清々しい朝
清々しい朝だ。
昨日はあれからゆっくり眠れた。
おかげで寝起きもバッチリ。
もうご飯も済んで、街にくり出すのを楽しみにしている。
顔も洗ったし、置いてあったブラシで念入りに髪を梳かした。
準備はバッチリだ。
革袋をズボンのベルト紐に硬く結びつける。
これで盗られないだろう。
鏡で最後の確認をしていた。
すると軽くドアが叩かれ、開く音がする。
「……」
深刻そうな顔をしたレイブンだった。
「おはよう。ん? どうしたの?」
気になって声をかけてみる。
「……いつ出て行かれる予定なんですか?」
憂いを帯びた微笑で聞いてくる。
「えー? うーん、まだ決めてないけどー……あはは」
苦笑。
今日支度をして、明日出て行こうとは思っているが……レイブンに言って、何かと理由をつけてまた閉じ込められても困るので誤魔化す事にした。

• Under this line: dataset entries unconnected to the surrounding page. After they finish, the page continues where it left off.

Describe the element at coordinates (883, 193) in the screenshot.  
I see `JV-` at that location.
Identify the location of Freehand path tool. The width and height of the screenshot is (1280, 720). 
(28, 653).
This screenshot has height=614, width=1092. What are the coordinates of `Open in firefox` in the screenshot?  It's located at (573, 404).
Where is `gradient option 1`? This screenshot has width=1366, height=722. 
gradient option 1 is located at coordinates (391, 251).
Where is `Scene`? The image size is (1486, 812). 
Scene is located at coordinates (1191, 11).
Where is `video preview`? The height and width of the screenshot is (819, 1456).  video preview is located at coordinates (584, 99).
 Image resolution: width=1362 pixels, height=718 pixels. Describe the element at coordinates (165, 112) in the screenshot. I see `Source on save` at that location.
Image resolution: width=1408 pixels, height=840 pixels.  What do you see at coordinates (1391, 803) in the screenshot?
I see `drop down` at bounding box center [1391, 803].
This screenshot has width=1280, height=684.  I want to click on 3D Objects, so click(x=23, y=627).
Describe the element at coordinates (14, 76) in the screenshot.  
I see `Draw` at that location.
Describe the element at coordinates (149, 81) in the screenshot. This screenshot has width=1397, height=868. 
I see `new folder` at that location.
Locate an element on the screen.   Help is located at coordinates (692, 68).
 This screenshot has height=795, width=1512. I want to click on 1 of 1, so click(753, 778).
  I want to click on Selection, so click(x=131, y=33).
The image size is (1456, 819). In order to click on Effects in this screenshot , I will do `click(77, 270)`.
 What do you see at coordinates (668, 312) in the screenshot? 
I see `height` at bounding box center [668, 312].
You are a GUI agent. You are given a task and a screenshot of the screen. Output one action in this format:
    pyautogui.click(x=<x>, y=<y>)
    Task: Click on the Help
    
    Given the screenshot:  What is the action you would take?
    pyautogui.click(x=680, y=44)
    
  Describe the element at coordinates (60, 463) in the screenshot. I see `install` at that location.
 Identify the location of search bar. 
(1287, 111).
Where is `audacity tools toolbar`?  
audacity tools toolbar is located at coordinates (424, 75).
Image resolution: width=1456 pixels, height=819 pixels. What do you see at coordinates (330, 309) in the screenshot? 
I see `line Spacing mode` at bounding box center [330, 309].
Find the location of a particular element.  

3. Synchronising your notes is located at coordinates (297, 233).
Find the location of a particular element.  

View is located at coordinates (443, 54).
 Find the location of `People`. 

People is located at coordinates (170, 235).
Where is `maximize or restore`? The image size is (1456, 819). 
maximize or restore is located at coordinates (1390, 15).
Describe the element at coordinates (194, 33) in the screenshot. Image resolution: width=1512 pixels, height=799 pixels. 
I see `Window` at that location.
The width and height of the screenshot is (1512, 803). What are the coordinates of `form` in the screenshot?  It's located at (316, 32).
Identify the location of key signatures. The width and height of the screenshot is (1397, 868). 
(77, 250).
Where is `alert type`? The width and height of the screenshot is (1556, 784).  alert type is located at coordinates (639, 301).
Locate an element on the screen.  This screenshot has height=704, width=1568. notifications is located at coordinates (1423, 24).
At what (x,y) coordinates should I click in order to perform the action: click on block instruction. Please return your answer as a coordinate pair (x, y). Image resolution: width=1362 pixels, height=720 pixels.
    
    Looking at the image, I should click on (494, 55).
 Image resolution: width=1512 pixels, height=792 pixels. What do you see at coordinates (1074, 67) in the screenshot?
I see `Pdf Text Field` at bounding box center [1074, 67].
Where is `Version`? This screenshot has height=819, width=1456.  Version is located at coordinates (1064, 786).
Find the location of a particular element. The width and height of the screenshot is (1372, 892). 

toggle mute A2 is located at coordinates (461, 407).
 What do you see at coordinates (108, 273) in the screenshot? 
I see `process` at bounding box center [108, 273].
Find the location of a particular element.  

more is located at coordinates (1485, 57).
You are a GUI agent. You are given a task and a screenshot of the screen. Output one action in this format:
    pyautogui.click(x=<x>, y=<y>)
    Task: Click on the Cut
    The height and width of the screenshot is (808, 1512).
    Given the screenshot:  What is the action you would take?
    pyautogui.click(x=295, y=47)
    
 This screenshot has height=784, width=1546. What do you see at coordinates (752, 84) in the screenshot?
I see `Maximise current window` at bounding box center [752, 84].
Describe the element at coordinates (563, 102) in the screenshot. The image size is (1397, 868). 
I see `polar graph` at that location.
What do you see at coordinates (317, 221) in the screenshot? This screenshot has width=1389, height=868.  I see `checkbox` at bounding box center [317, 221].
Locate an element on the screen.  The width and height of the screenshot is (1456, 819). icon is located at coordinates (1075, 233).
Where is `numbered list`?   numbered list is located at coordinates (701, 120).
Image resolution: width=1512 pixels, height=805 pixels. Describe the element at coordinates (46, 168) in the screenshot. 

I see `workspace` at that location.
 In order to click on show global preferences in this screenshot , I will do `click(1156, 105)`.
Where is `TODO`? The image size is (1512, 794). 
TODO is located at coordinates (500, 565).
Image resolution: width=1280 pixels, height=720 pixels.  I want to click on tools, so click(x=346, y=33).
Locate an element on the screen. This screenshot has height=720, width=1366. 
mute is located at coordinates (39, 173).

レイブンは鼻で笑うと、「分かりました。今日はこれから行かなければならないところがあるので、行動を共にできませんが……。街ではお気をつけて」と扉を閉めて出て行った。
なんだったんだ。
まったく、子供だと思って……。
少しテンションが下がったが、大丈夫。
私は私。
これから何も帰る事に障害もない。
きっとこれから何もかもうまくいくんだ。
そう思って、部屋のドアを開ける。
廊下では、昨日と同じ様に城の人達は忙しくしているようだ。
色々な書類を持って歩いている。
私の存在は気にも留めていない。
それがまた心地よかった。
何にも縛られない、本当に自由だ。
朝の陽射しが私を包み込むのが分かる。
最高の気分で城の入り口を外へと歩き出した。